The Real Reason Some People Get Drunk Off Bread

Bread is often called the "staff of life" and for good reason — it is one of the most basic and universally eaten foods known to mankind. Not only is it a filling and carbohydrate-packed food, but bread has also been an important part of our diet for tens of thousands of years. 

Bread may have started pretty flat, but then came leavening. Leavening is what makes bread big, soft, and fluffy. The most common leavening agent is yeast, which causes a chemical reaction resulting in lighter, airy bread (via History)

But man cannot live on bread alone, especially if you might be among the rare few who find themselves getting drunk when you eat it. 

Wait. What? Yes, there is actually a subset of the population who suffer from a rare disease that makes them feel drunk after they consume bread — or any of its related doughy and starchy food friends like pasta. This disease doesn't discriminate and can impact both adults and children alike (via Medical News Today).

What is this disease and how exactly does it make an individual feel like they've been on a week-long bender after eating something as simple as a sandwich or plate of spaghetti?

How bread can make you feel like you drank a pint

The disease that makes people feel like they are drunk after they consume bread or similar food is known as auto-brewery syndrome and has been around since (or at least was first recorded in) the 1950s. The disease is caused by a yeast build up in the intestines which during the digestive process results in the rapid fermentation of carbohydrates into ethanol, i.e. alcohol. 

Fascinating, right? But people with this syndrome don't just feel a constant buzz, they also experience chronic fatigue, disorientation, and the inability to focus (via The Higher Learning). Auto-brewery syndrome is still a fairly new disease and researchers are working to learn more about its causes, triggers, and treatments. 

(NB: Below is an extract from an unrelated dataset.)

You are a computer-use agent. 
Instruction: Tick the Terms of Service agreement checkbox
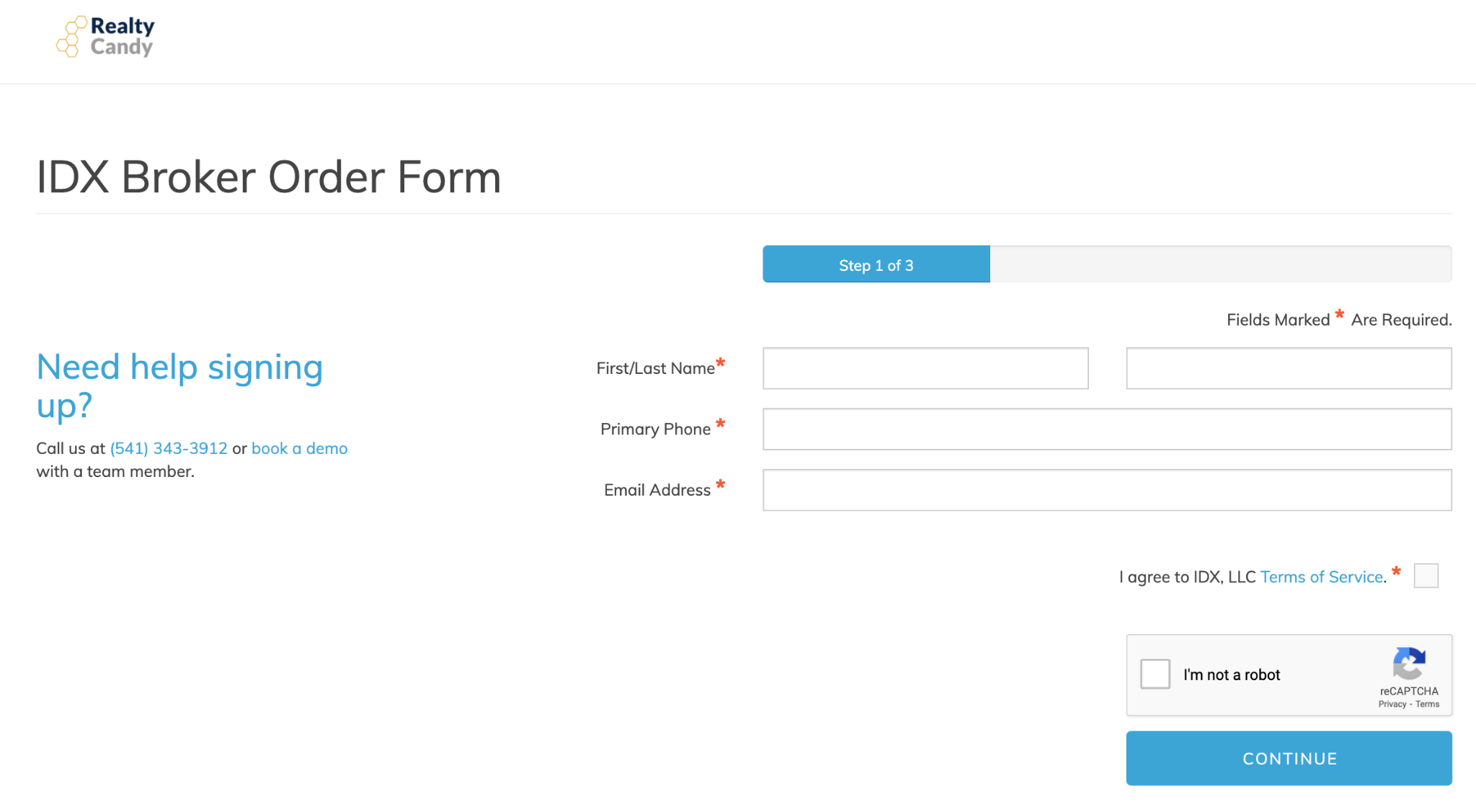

Certain underlying conditions can increase an individual's possibility of suffering from the syndrome. These conditions include Crohn's disease, irritable bowel syndrome, diabetes, obesity, and a weakened immune system. Additionally, long-term use of certain antibiotics that can cause an imbalance to your gut bacteria can make some people susceptible to auto-brewery syndrome. 

Many leading the charge to gain a better understanding of this ailment believe it is an underdiagnosed disease and may affect a greater number of people than it was previously thought to. The great news is, doctors are able to diagnose it and treat it through a change in diet, antifungals, and sometimes antibiotics.